Representatives of Pacific Bell, one of the nation’s seven regional telephone companies, announced the initiative last week at a news conference at Luther Burbank High School in Sacramento, Calif.

Gov. Pete Wilson, Speaker of the House Willie L. Brown Jr., and Acting Superintendent of Public Instruction William D. Dawson also attended the news conference to support the initiative.

The Pacific Bell venture is the latest in a series of proposed efforts by telecommunications companies to include educators in the race to develop the “information superhighway.’'

Unlike similar ventures, however, the Pacific Bell initiative will employ “integrated service digital networks’’ and copper wires, rather than fiber-optic cables, to extend service to schools until fiber is installed statewide.

I.S.D.N. technology allows voice and video signals, as well as computer data, to be sent over existing telephone lines.

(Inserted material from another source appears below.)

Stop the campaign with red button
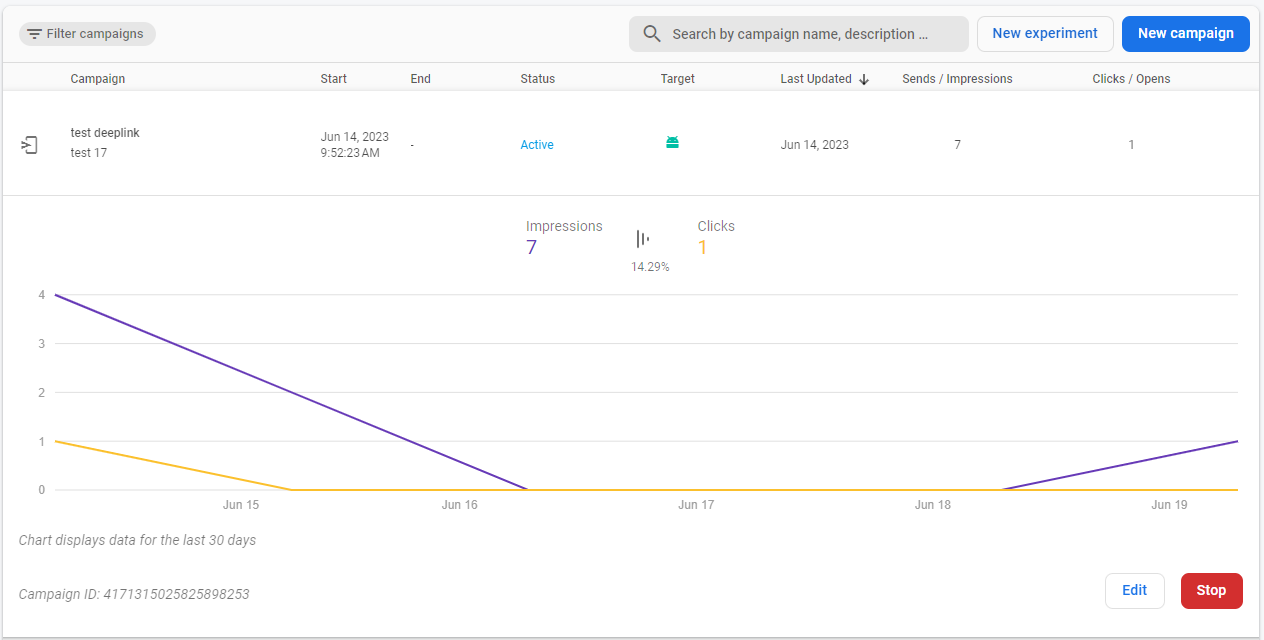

While more economical than fiber-based systems, it does not provide as much transmission speed or capacity. It is often viewed as an interim measure by companies working to extend their fiber-optic nets.

‘Monumental Leap Forward’

The Pacific Bell venture will give 80 percent of California’s public schools, 600 libraries, and an estimated 85 community colleges access to the Internet and other global computer networks and telecommunications services.

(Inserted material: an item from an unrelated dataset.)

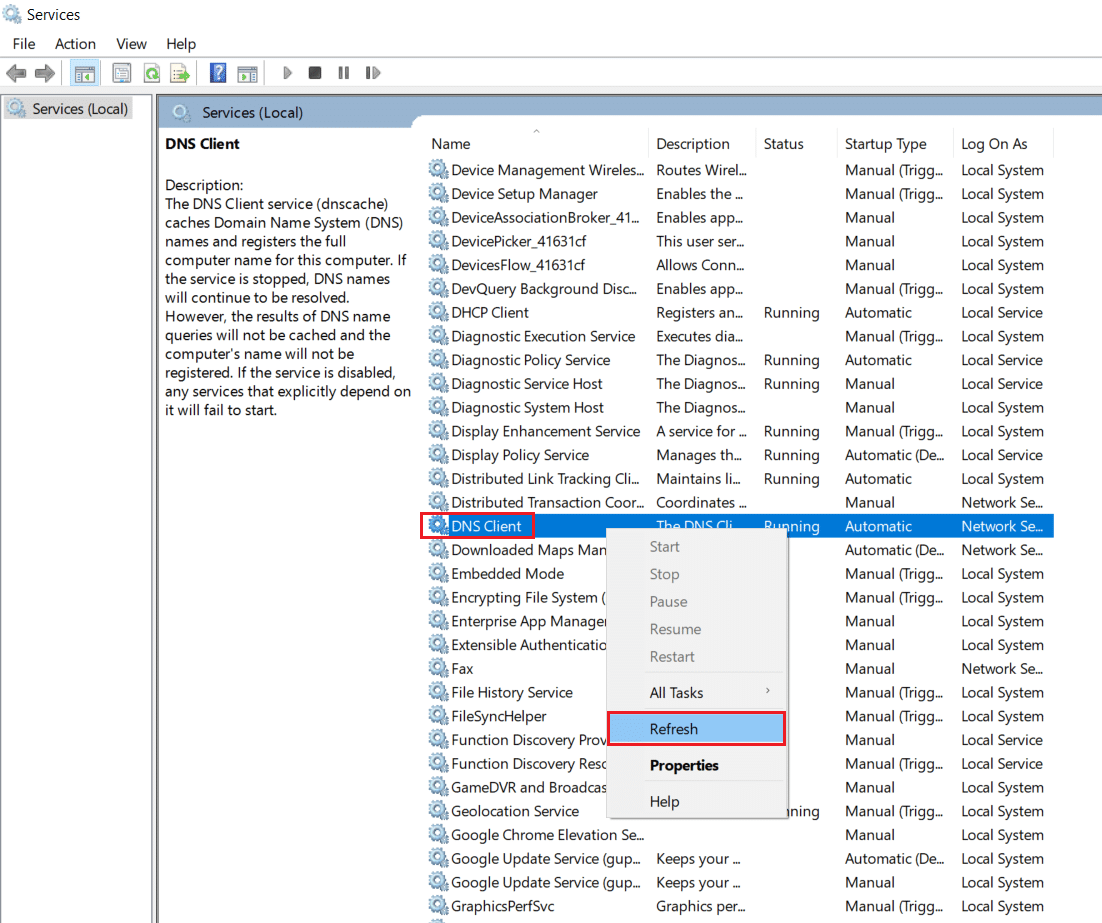
Task: Select Properties in the context menu
Action: click(x=684, y=765)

It also will allow all of the institutions on the Pacific Bell network to communicate with one another by means of video teleconferences.

Officials said schools could use the video technology in a variety of ways, but primarily to enhance distance learning.

In a teleconference for reporters following the news conference, Philip J. Quigley, Pacific Bell’s president, conceded that I.S.D.N. technology does not provide the sophisticated features of a fiber-optic system.

Even so, Mr. Quigley said, the new service would be “a pretty monumental leap forward’’ for schools in a state where less than 10 percent of classrooms currently have access to basic telephone service.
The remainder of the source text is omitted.